The Powerpuff Girls Say No to Hate and Yes to Love

THE POWERPUFF GIRLS SAY NO TO HATE! & YES TO LOVE!

This was taken just a little over a day ago, though it feels like a week.  On the Day of Decision, the afternoon after the CA Supreme Court released its cowardly ruling upholding Prop 8 for the thinnest and most internally contradictory of reasons, this young gal was at the front of the march from San Francisco’s City Hall to the Yerba Buena Gardens and its Dr. Martin Luther King, Jr. Memorial.  

I wish I could show you the full look on this gal’s face, but though I got her very enthusiastic permission to photograph her holding the sign, I didn’t have the good sense to locate a parent and find out how they felt about the little muffin showing up on the internet. So she gets more or less cropped.  Take my word for it, she had a smile a city block-wide and eyes bright enough to light up the street lights. Our Family Coalition and COLAGE led the march, as well they should have. 

I could have put up a much more somber image here (oh, like this one).
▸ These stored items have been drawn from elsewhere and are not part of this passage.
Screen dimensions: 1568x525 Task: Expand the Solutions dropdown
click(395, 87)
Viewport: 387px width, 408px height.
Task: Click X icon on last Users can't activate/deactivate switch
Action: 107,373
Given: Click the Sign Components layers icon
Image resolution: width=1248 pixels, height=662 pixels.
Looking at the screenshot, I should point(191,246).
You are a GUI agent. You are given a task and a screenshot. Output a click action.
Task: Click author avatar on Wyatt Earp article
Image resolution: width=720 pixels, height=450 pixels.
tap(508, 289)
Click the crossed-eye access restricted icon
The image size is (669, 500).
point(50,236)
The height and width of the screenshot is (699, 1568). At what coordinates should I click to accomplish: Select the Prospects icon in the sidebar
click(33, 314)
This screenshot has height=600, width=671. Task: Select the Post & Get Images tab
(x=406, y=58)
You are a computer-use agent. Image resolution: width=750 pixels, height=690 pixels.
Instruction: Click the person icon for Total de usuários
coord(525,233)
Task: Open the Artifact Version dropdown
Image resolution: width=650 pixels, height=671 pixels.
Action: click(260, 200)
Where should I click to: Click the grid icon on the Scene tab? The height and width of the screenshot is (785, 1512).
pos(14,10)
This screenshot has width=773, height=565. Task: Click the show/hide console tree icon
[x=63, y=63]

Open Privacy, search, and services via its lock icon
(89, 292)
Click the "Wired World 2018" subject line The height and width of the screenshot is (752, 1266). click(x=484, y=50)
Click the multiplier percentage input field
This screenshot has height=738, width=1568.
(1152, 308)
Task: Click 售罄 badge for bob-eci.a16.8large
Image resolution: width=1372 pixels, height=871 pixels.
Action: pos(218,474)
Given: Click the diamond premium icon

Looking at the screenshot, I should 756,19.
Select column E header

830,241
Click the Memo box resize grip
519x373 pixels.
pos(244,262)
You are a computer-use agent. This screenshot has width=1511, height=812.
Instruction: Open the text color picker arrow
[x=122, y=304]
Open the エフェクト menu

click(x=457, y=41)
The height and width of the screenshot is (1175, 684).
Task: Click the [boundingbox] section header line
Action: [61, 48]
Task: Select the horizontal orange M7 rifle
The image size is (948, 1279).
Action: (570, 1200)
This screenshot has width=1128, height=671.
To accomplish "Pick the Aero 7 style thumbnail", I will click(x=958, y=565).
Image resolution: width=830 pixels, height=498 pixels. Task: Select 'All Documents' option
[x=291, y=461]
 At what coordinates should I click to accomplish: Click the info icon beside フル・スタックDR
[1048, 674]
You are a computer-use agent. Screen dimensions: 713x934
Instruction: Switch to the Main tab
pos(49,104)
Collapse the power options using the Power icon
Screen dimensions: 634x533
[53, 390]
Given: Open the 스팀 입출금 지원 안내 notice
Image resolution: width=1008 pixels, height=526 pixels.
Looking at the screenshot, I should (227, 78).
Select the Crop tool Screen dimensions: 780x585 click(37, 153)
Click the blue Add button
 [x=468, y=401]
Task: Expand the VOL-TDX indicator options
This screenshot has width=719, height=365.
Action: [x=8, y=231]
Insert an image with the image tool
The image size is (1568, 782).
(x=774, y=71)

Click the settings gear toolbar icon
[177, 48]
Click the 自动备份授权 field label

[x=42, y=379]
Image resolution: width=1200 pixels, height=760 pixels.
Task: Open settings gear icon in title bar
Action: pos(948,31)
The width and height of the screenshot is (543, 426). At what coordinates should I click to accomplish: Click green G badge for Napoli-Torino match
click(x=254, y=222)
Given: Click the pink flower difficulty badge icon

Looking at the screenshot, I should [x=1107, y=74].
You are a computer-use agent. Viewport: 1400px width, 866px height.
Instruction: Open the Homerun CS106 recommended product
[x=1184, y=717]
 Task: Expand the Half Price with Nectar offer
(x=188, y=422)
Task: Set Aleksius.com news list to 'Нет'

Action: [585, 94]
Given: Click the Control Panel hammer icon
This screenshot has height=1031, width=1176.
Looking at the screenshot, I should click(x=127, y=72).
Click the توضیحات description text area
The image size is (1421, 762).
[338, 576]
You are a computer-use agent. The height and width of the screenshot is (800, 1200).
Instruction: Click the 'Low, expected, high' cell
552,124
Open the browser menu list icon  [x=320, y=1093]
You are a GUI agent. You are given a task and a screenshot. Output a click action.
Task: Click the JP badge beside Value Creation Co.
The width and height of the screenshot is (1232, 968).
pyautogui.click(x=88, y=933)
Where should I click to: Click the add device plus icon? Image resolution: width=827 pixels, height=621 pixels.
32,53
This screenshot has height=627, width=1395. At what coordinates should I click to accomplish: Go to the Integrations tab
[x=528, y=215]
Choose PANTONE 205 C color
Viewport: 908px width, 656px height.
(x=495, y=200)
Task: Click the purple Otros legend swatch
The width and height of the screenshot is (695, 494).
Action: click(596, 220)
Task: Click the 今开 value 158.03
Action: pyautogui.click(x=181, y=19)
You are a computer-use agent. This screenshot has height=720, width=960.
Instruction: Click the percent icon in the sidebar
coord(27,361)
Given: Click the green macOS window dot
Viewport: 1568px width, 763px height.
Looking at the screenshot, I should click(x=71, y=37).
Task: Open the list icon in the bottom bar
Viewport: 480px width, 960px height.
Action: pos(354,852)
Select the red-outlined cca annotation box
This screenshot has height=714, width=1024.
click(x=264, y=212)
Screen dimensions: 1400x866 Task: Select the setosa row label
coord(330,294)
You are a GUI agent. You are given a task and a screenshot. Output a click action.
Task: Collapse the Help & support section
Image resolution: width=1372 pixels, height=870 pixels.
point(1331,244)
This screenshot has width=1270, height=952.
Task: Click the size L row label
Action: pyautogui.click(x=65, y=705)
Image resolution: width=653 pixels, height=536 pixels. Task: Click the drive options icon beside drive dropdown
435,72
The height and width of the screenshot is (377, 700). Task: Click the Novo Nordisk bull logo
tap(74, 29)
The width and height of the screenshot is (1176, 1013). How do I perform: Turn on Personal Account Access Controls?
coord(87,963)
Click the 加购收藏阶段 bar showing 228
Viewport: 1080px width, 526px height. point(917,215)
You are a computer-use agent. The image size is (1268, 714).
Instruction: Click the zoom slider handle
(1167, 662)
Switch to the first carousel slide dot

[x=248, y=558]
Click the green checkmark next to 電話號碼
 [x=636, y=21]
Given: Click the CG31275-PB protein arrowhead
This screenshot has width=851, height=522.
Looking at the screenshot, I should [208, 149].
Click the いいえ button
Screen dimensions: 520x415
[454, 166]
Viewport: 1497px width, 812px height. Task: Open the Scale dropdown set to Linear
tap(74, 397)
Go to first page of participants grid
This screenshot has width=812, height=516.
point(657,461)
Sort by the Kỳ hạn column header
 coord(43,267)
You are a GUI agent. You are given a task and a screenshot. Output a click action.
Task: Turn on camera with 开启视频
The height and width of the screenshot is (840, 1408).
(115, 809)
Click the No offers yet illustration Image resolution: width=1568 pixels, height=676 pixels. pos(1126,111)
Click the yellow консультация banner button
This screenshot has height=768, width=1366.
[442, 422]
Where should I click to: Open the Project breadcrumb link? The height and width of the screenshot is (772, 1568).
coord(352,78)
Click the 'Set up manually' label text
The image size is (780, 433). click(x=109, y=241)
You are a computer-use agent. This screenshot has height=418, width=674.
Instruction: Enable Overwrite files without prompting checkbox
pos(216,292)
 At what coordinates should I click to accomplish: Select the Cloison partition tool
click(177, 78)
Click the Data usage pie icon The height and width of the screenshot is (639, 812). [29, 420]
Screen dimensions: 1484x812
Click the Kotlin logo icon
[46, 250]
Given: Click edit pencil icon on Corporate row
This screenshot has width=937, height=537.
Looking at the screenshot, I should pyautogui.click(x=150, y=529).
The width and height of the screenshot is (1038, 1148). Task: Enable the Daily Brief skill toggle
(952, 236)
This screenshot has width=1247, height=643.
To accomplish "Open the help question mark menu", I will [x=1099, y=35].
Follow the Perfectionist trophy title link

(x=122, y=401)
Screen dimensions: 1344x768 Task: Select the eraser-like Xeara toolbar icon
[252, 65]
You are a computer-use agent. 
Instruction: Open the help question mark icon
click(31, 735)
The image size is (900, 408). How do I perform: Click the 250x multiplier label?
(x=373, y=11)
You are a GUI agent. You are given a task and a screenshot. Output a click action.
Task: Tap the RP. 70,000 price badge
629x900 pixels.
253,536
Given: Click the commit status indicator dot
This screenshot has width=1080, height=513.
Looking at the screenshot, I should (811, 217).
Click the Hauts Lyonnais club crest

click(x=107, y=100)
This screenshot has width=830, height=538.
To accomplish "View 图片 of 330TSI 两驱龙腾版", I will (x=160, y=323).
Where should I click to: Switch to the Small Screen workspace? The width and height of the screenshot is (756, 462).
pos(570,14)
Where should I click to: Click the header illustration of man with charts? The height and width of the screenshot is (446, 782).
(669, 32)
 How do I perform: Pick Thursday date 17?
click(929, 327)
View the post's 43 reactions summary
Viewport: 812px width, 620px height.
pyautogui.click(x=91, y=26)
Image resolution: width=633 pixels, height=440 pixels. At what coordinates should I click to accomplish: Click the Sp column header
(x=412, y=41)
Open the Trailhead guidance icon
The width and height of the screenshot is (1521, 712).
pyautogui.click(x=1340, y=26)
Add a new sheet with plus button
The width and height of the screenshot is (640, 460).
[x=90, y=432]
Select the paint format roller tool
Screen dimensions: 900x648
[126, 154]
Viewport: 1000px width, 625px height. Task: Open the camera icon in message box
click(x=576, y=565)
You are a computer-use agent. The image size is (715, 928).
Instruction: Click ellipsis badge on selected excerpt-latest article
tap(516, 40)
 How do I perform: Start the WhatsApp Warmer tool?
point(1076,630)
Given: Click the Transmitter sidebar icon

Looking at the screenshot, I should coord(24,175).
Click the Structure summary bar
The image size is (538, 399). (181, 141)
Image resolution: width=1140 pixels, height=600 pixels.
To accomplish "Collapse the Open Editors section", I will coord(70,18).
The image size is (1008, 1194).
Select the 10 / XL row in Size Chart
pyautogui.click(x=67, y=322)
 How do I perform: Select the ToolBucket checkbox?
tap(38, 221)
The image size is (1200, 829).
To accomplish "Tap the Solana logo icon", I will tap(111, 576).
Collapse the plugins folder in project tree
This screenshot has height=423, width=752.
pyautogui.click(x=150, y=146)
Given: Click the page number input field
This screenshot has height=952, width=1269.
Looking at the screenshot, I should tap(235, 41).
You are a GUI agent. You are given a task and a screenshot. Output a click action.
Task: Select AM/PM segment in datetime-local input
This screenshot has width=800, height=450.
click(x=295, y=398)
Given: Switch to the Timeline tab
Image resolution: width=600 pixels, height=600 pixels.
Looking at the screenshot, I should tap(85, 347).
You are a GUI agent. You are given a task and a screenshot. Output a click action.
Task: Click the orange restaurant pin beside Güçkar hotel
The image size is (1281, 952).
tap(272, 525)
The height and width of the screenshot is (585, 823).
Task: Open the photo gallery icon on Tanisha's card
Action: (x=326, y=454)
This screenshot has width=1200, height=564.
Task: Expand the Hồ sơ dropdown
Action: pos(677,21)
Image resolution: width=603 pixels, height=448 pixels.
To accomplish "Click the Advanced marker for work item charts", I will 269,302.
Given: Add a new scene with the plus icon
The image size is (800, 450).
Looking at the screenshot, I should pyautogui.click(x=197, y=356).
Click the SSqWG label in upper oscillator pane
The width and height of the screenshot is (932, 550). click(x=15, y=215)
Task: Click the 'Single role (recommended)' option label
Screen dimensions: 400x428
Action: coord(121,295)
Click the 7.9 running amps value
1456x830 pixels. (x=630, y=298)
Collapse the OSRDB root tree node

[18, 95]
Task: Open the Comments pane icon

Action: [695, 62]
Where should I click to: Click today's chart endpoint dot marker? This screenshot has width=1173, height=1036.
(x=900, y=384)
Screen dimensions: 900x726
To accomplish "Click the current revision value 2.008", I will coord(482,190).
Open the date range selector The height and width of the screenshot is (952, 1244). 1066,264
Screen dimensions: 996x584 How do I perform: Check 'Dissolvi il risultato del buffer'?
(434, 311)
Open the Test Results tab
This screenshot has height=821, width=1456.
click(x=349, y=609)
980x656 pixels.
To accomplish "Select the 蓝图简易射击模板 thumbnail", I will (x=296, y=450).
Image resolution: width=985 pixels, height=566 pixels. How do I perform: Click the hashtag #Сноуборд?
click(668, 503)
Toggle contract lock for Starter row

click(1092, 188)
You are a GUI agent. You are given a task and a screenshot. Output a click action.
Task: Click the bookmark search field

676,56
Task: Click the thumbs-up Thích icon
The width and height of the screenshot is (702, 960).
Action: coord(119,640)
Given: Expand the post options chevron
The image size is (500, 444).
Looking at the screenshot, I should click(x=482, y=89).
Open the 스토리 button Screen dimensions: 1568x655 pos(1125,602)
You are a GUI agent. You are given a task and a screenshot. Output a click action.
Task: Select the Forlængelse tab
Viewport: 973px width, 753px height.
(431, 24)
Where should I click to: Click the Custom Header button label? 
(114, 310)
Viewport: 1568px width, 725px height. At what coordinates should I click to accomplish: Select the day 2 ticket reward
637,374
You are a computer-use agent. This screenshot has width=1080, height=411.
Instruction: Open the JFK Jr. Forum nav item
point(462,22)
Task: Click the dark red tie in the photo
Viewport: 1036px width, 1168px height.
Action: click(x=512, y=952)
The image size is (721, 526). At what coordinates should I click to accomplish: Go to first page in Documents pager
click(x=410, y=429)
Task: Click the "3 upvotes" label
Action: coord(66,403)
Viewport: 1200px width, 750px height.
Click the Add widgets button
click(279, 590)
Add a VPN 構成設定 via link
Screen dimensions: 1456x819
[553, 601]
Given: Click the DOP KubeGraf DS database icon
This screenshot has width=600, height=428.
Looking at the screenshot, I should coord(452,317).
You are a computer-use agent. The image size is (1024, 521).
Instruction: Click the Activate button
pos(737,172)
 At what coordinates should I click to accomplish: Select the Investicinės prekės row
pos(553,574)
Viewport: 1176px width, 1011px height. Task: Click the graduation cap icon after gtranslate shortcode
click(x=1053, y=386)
But I’m thinking, today I could use this kind of inextinguishable optimism. When people talk about the future of LGBT civil rights and civil marriage rights, I think this will be the image I’ll try to conjure the most.

[Post Script: I thought I'd be writing up a big ole' Day of Decision post, and I am, but I think I will actually try to hold it 'til Monday, Blogging for LGBT Families Day, when I'm done with the Month o' Photos and off my "prose fast." ]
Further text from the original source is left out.